SHORT PROBLEM → Rewrite the data below, replacing every "screenshot" with "screen capture" and leaving everything else unchanged.

[Entries on locating words and elements]
——————————

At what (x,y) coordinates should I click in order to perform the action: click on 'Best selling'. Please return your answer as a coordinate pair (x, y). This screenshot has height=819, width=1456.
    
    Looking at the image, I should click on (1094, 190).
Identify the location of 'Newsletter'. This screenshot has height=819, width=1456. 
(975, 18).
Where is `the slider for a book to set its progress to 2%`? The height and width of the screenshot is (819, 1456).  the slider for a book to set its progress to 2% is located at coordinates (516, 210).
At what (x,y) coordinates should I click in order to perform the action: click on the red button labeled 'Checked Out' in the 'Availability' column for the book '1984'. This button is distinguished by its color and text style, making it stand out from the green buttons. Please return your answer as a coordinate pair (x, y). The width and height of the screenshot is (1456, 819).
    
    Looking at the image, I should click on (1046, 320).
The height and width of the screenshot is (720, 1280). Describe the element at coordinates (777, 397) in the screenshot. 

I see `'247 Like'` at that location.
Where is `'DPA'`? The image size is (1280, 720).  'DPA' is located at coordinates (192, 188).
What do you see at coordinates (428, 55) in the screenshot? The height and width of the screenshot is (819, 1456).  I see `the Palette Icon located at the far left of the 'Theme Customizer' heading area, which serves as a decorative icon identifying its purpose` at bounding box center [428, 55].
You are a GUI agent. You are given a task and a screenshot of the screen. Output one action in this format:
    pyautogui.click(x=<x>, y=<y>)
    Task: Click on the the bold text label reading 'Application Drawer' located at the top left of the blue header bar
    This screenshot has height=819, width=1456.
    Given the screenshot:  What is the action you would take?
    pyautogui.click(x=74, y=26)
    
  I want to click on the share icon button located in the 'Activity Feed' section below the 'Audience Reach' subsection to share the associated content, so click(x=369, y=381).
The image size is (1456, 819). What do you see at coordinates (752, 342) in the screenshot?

——————————

EXERCISE ANSWER →
At what (x,y) coordinates should I click in order to perform the action: click on 'Best selling'. Please return your answer as a coordinate pair (x, y). This screen capture has height=819, width=1456.
    
    Looking at the image, I should click on (1094, 190).
Identify the location of 'Newsletter'. This screen capture has height=819, width=1456. 
(975, 18).
Where is `the slider for a book to set its progress to 2%`? The height and width of the screen capture is (819, 1456).  the slider for a book to set its progress to 2% is located at coordinates (516, 210).
At what (x,y) coordinates should I click in order to perform the action: click on the red button labeled 'Checked Out' in the 'Availability' column for the book '1984'. This button is distinguished by its color and text style, making it stand out from the green buttons. Please return your answer as a coordinate pair (x, y). The width and height of the screen capture is (1456, 819).
    
    Looking at the image, I should click on (1046, 320).
The height and width of the screen capture is (720, 1280). Describe the element at coordinates (777, 397) in the screen capture. 

I see `'247 Like'` at that location.
Where is `'DPA'`? The image size is (1280, 720).  'DPA' is located at coordinates (192, 188).
What do you see at coordinates (428, 55) in the screen capture? The height and width of the screen capture is (819, 1456).  I see `the Palette Icon located at the far left of the 'Theme Customizer' heading area, which serves as a decorative icon identifying its purpose` at bounding box center [428, 55].
You are a GUI agent. You are given a task and a screen capture of the screen. Output one action in this format:
    pyautogui.click(x=<x>, y=<y>)
    Task: Click on the the bold text label reading 'Application Drawer' located at the top left of the blue header bar
    This screen capture has height=819, width=1456.
    Given the screen capture:  What is the action you would take?
    pyautogui.click(x=74, y=26)
    
  I want to click on the share icon button located in the 'Activity Feed' section below the 'Audience Reach' subsection to share the associated content, so click(x=369, y=381).
The image size is (1456, 819). What do you see at coordinates (752, 342) in the screen capture?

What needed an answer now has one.